EXTRACTED RECORDS –

---*---

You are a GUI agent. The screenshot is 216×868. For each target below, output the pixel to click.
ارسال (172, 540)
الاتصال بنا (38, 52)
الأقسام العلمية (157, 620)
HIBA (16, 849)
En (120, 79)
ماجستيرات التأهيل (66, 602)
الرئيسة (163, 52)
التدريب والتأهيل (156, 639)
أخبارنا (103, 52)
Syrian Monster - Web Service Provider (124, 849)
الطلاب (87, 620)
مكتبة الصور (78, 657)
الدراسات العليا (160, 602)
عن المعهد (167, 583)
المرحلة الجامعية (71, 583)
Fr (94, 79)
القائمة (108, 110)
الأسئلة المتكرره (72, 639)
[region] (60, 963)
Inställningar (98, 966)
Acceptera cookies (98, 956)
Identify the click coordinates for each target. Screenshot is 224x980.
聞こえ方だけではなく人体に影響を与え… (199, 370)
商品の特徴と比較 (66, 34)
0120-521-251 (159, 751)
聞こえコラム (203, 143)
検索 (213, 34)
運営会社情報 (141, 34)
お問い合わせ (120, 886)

---*---

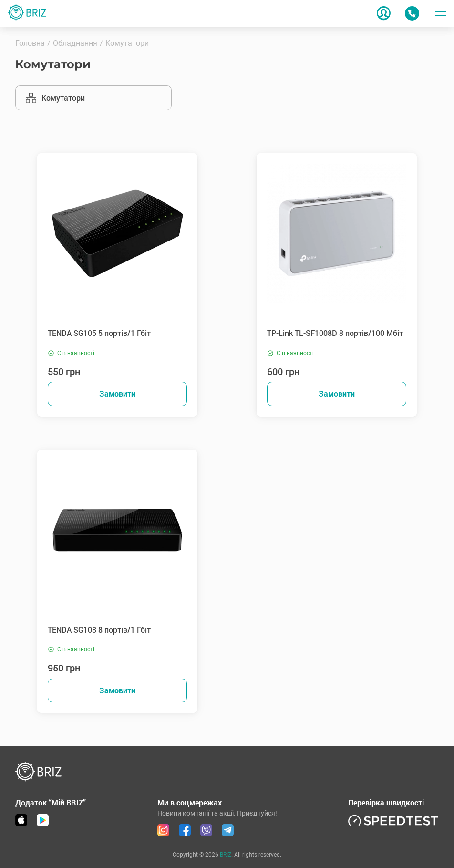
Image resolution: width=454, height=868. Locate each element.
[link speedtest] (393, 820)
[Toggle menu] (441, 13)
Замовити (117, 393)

---*---

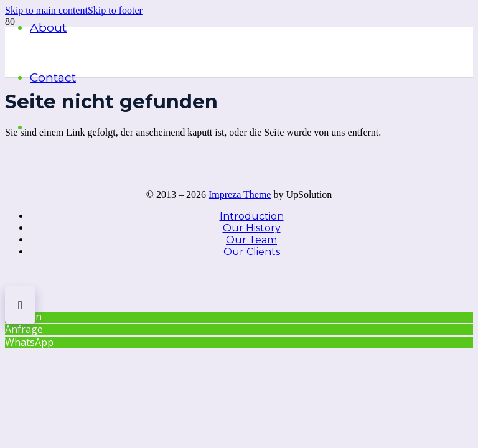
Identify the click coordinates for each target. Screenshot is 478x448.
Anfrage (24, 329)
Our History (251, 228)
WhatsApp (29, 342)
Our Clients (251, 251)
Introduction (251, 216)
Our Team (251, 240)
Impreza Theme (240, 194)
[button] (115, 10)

---*---

AIM OF THE EXERCISE – Which lines in the material above contain the string "each", with matching case? Pick out every such line and copy it.

RESULT –
You are a GUI agent. The screenshot is 216×868. For each target below, output the pixel to click.
Identify the click coordinates for each target. Screenshot is 224x980.
Image resolution: width=454, height=868. Locate each element.
Identify the click coordinates for each target. Screenshot is 478x448.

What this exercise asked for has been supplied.